After a few minutes a motorist stopped and asked if we needed help. I asked him if he would notify the police (I had my cell phone, but did not know the number – besides it had very little charge left in it, because we had no power at home to recharge it). He assured us that he would, but half an hour later, no police had arrived at the scene. There was, however, a large crowd of onlookers of local men, women and children, as well as the town drunk.
Marta and I just waited on the side of the road, and she took a few pictures. Finally, almost an hour after the accident, the police arrived. Their station was less than a mile away. They did not say a word to us, but started taking measurements and drawing pictures of the position of the vehicles. Finally one of them said, “who was driving the car?”
After about a half hour, they told us we had to come back to the police station. I was not even sure my car was drivable because the radiator looked tilted. But since I did not see any fluids leaking from underneath, I decided to try. I went up the road to a nearby bakery and turned my vehicle around in a huge mud puddle. Then the two police officers got in (they had no transport – the car that dropped them off at the accident had gone somewhere else). We drove to the police station.
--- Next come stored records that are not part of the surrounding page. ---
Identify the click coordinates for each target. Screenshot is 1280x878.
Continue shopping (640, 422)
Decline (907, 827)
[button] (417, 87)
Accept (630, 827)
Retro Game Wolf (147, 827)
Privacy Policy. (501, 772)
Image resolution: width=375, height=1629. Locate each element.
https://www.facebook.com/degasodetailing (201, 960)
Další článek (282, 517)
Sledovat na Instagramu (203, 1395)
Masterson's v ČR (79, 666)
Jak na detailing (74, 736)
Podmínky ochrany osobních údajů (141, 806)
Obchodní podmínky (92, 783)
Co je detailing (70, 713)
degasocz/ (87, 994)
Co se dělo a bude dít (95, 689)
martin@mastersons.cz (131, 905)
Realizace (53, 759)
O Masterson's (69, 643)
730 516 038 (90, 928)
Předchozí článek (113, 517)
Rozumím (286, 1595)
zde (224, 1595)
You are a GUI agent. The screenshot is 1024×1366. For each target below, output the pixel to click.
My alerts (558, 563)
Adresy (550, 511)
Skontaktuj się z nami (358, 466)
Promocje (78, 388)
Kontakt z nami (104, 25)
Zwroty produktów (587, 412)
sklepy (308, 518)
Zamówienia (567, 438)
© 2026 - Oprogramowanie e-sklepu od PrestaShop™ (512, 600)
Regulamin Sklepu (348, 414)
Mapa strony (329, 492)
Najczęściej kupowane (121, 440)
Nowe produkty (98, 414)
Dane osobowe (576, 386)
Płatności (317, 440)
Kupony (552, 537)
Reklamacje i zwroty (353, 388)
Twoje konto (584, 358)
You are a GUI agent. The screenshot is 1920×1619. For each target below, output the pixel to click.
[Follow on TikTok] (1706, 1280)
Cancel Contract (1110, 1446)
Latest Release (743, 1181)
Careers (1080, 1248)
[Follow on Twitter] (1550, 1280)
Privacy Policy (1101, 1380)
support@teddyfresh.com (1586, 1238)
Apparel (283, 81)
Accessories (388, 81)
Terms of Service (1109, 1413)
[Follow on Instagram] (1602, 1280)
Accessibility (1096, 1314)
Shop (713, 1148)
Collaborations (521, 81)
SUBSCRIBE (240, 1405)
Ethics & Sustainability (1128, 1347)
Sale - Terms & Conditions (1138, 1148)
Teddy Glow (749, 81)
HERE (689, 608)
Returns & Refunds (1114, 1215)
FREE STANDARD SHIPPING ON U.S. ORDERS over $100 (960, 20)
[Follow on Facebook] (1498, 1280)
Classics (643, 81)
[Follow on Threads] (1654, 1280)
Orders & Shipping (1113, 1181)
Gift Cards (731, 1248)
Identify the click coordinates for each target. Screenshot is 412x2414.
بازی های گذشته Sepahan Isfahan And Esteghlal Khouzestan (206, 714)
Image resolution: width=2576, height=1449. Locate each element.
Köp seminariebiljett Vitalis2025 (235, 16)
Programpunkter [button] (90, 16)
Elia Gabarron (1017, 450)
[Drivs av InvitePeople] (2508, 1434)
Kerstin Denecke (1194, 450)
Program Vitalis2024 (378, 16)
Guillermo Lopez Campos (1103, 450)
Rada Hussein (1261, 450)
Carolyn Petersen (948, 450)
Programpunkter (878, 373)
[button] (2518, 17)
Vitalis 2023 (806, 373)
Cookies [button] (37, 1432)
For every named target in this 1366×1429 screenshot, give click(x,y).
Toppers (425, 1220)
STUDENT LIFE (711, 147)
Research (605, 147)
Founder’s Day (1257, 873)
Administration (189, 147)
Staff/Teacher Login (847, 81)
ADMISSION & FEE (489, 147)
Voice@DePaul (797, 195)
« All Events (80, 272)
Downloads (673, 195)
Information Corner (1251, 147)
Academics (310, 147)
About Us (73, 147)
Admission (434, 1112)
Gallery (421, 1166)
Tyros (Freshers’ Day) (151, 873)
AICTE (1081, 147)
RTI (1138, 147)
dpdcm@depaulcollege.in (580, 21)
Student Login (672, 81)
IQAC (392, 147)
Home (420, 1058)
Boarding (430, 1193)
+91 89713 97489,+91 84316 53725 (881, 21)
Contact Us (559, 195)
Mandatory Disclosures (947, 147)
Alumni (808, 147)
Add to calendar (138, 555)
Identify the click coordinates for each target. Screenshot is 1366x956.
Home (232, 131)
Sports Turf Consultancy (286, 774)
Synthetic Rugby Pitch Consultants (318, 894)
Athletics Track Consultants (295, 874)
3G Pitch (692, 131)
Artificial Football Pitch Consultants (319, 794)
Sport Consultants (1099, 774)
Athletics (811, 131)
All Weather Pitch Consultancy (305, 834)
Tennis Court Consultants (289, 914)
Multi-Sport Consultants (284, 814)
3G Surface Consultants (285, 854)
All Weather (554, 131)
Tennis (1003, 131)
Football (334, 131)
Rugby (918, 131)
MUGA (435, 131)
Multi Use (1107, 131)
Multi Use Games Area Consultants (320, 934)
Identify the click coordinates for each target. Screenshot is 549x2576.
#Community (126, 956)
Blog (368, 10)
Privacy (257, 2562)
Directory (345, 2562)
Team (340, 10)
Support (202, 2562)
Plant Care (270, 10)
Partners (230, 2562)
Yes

By this time it was getting dark, but the police station had no power so the officers filled out forms and took our statements using cell phone lights as flashlights. Their English skills were minimal and we had a hard time making them understand that both vehicles were stopped and that the truck hit me. This was partially because the driver of the truck told them that I was taking pictures, tailgating and had run into him. One of his passengers backed up this story, and then told me that he was a CCAP member. I said, “Then you should not lie.” They took both of our driver’s licenses and told us to come back the next day with insurance papers. (These are kept on file at the Synod Office and Trucking Company office.)
This whole process took about two hours, so by the time we were finally told that we could leave, it was pitch black outside. So much for not driving in the dark! The car seemed to be running fine, so I decided to drive back to Blantyre. Fortunately there were two cars on the road in front of me, and we formed an impromptu caravan back to the city. Marta said a prayer as we drove, thanking the Lord that it had not been worse.
The Lord was really watching out for us, because I did not have to worry about picking the girls up at school or anything that evening. There was a school play that night and they were visiting friends and then going to the play. Dan was away at a big Synod conference. When we got home, I picked up the girls and tried to call Dan, but he had his phone turned off to conserve its battery. I left a message and he called me and came home first thing in the morning.
We spent all day Thursday at the Nissan dealer, the Thyolo police station (getting my driver’s license back, and explaining all over to new officers what really happened), and the insurance company. Everything takes so long here in Malawi! We were exhausted by day’s end, but we think that we should have the car back by Saturday for our next round of guests from America. In the meantime we will be driving Sue Makin’s little red car while she is in the States. The Lord provides.
I only cried twice during the whole ordeal – when I got in bed on Wednesday night and began re-visualizing the whole accident, and when Dan got home and gave me a big hug.